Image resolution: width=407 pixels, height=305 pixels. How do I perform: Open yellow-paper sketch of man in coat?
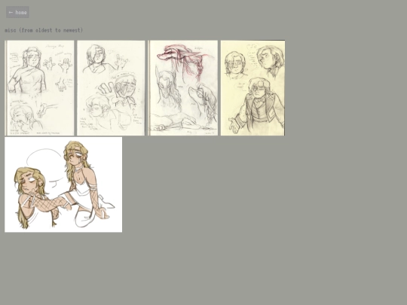tap(252, 88)
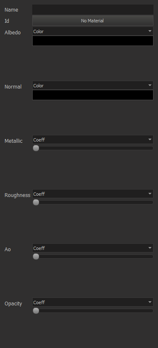The height and width of the screenshot is (348, 158).
Task: Open the Roughness Coeff dropdown
Action: (93, 194)
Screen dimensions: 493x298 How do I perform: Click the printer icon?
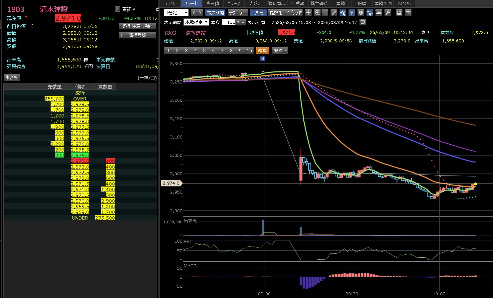[399, 13]
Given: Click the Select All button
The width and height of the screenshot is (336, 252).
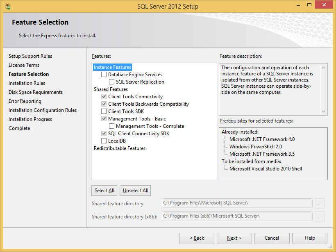Looking at the screenshot, I should coord(104,190).
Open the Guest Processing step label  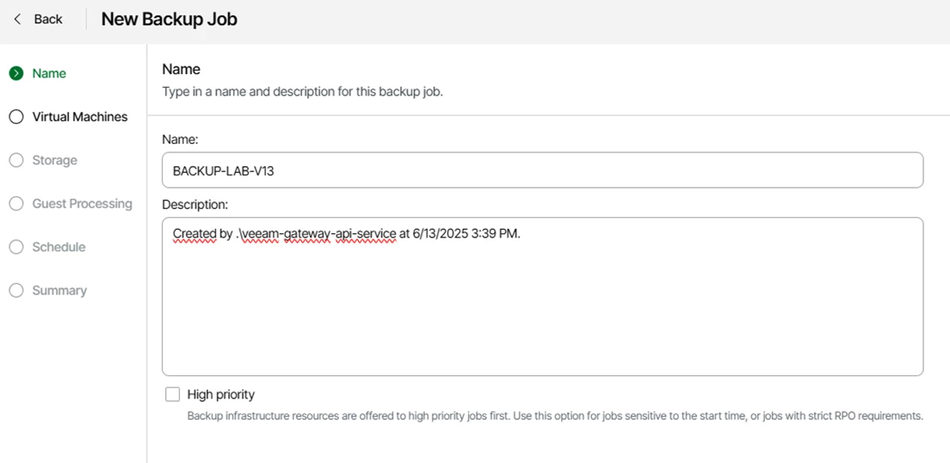[x=83, y=204]
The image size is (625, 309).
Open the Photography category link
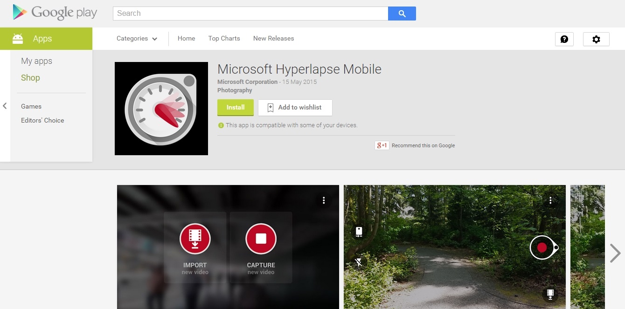coord(235,90)
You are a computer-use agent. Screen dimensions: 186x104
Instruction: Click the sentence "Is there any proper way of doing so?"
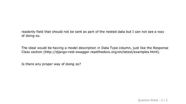coord(51,64)
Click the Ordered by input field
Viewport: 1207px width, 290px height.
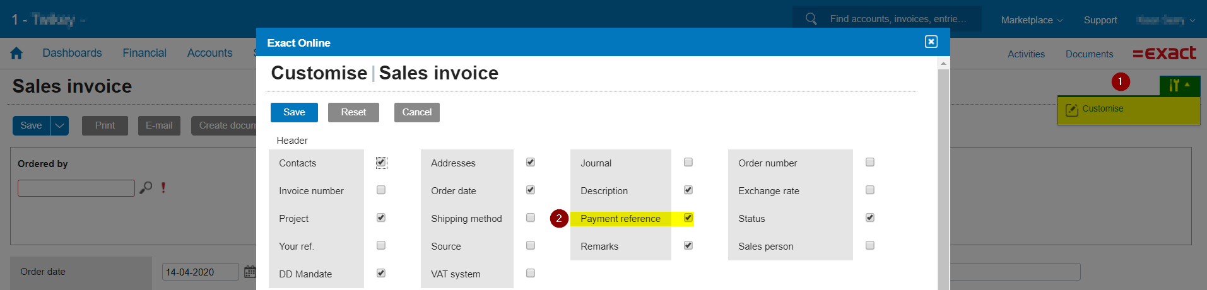click(76, 188)
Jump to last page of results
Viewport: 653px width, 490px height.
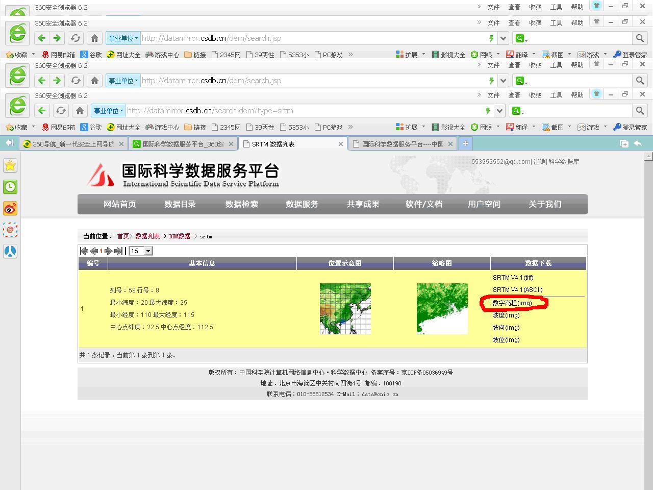tap(118, 251)
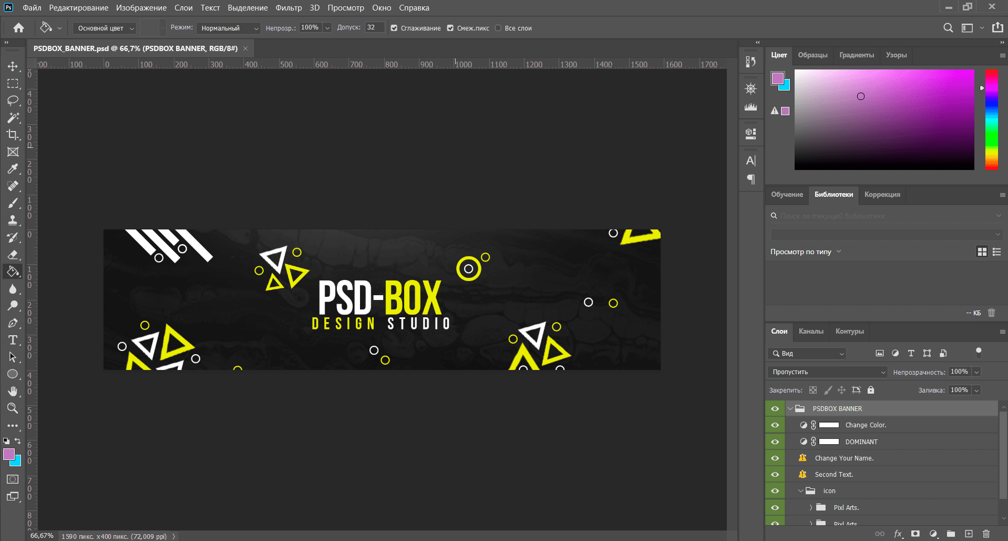
Task: Delete layer with trash icon in Layers panel
Action: (x=986, y=534)
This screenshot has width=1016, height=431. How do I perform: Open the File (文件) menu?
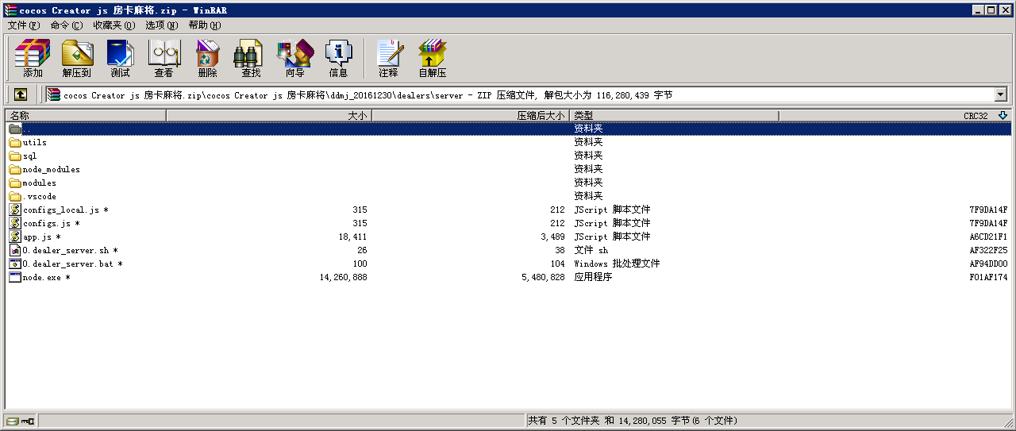tap(23, 25)
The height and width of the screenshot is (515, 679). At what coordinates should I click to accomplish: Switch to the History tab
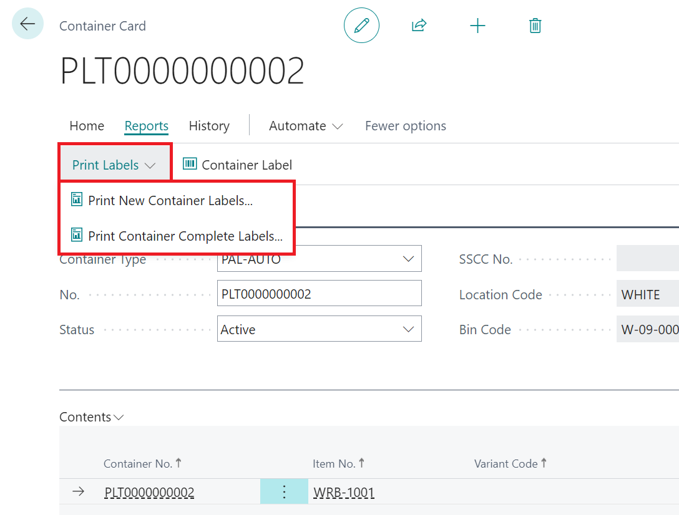[x=209, y=125]
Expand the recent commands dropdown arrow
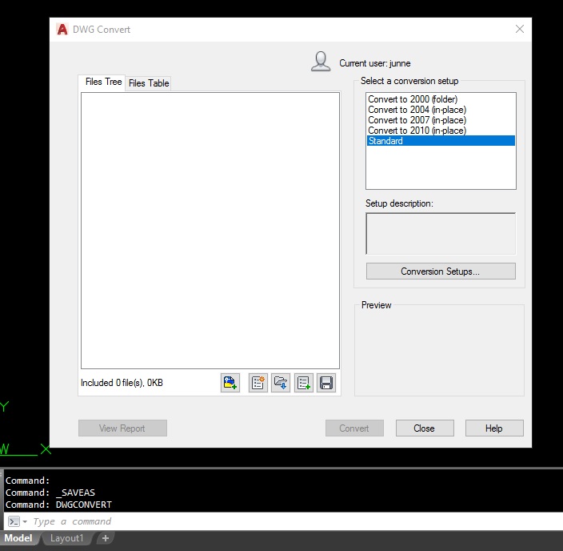Viewport: 563px width, 551px height. click(25, 521)
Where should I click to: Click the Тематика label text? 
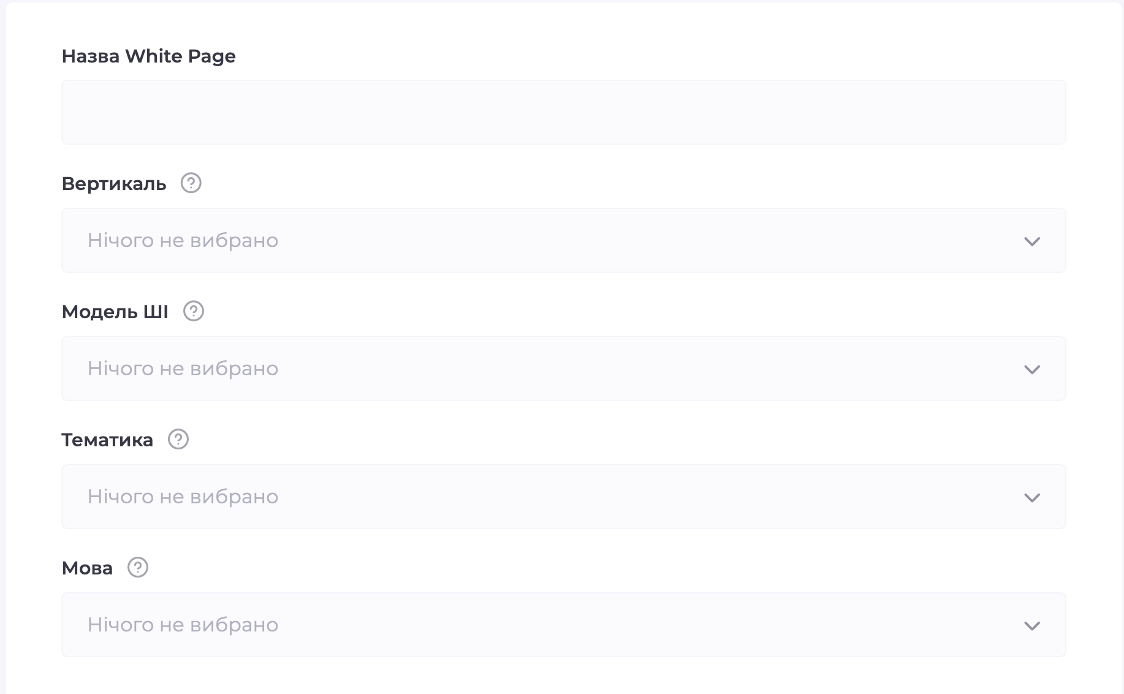click(107, 440)
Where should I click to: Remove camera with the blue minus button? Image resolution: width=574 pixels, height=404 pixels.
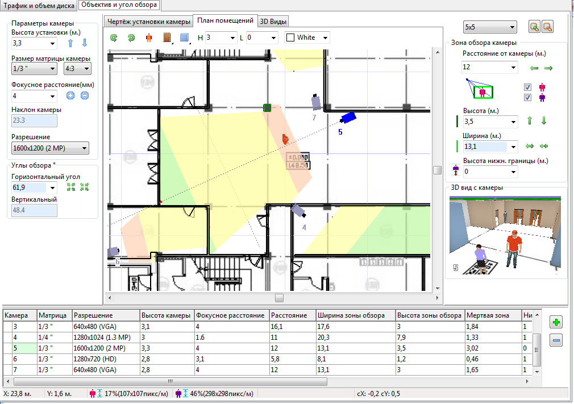556,341
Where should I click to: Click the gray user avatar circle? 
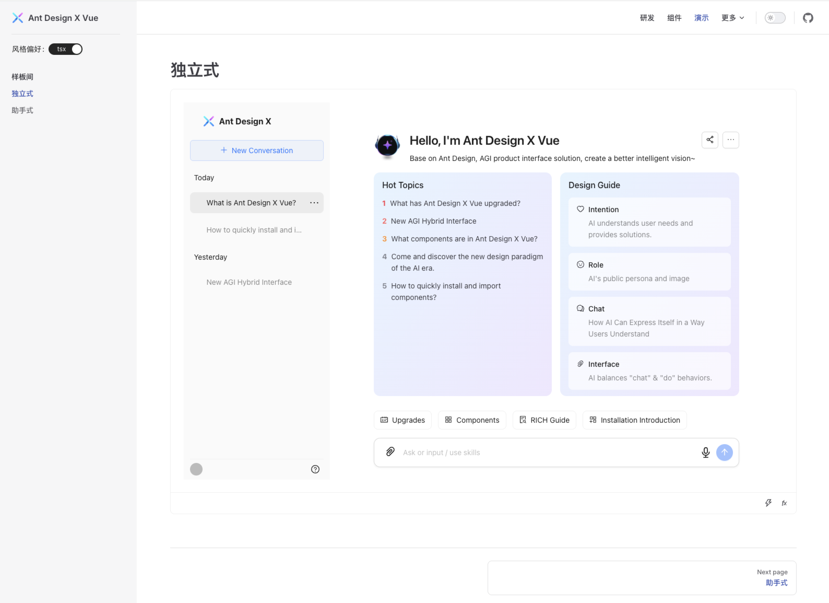tap(196, 469)
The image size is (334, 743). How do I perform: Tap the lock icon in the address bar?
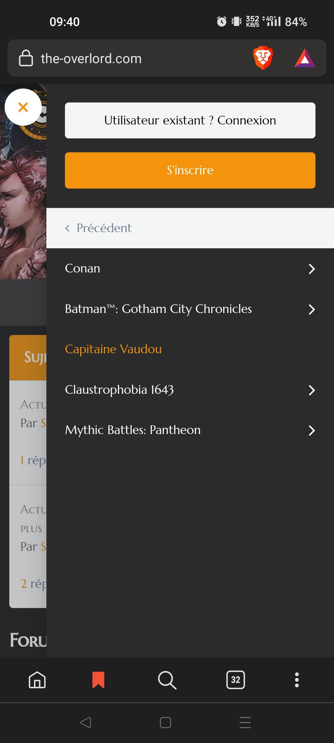point(26,58)
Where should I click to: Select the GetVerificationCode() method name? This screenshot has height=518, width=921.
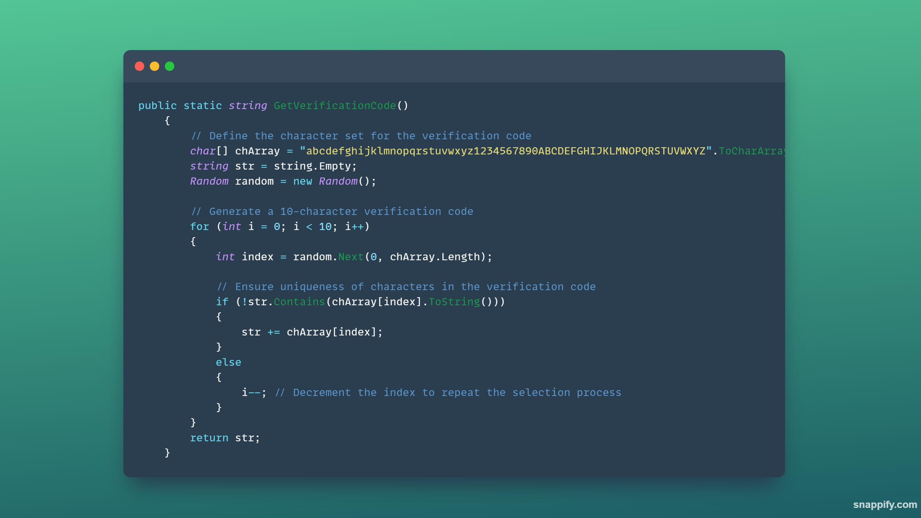point(335,105)
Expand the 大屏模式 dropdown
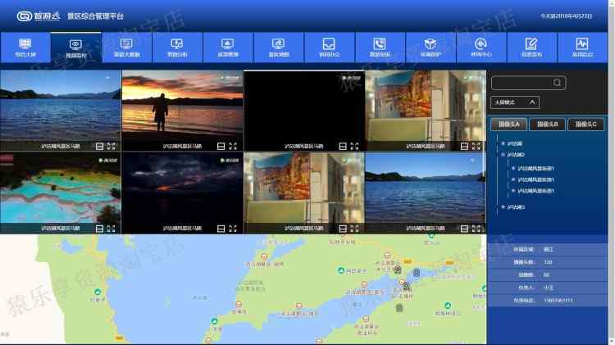This screenshot has height=345, width=615. tap(515, 102)
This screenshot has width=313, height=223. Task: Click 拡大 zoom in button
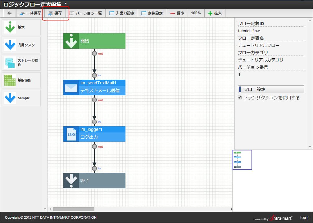215,13
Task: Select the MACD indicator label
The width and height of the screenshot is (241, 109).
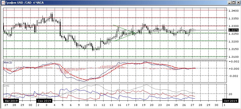Action: pos(7,63)
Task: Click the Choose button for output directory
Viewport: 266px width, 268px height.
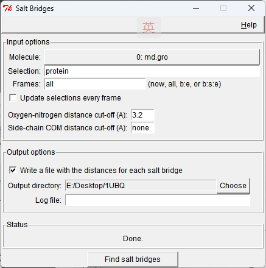Action: pyautogui.click(x=233, y=186)
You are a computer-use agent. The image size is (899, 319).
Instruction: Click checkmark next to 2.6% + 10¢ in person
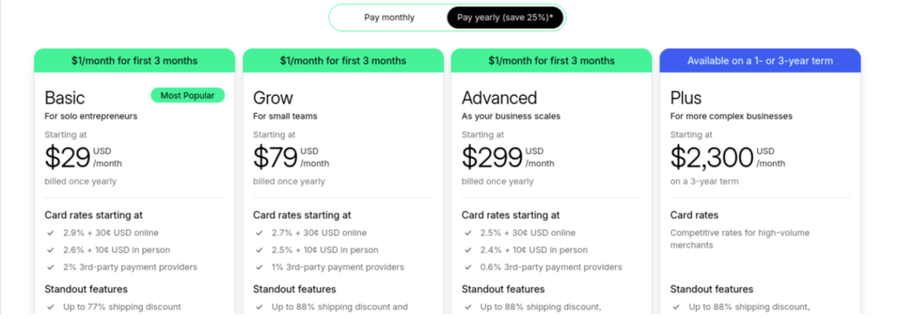(51, 250)
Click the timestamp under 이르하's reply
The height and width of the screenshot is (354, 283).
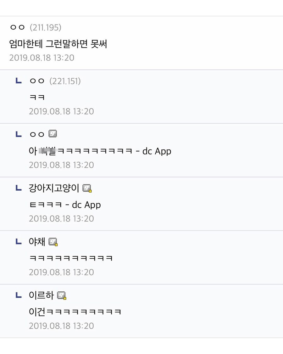(x=61, y=326)
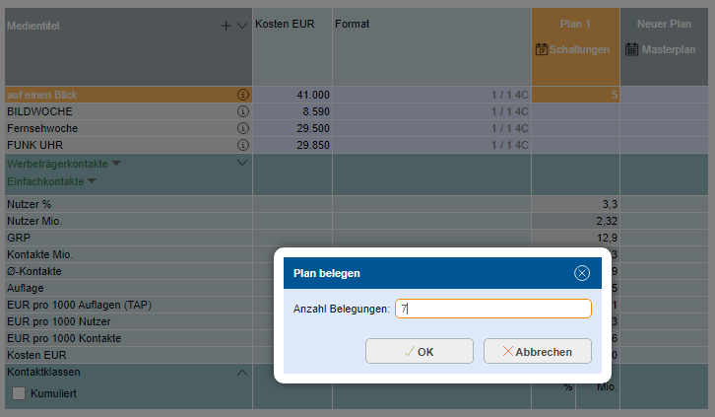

YOUR GOAL
Scan the data, and report each line that uses the word "agent".

ANSWER TO THIS PROBLEM
You are a computer-use agent. Screen dimensions: 186x104
You are a computer-use agent. The image size is (899, 319).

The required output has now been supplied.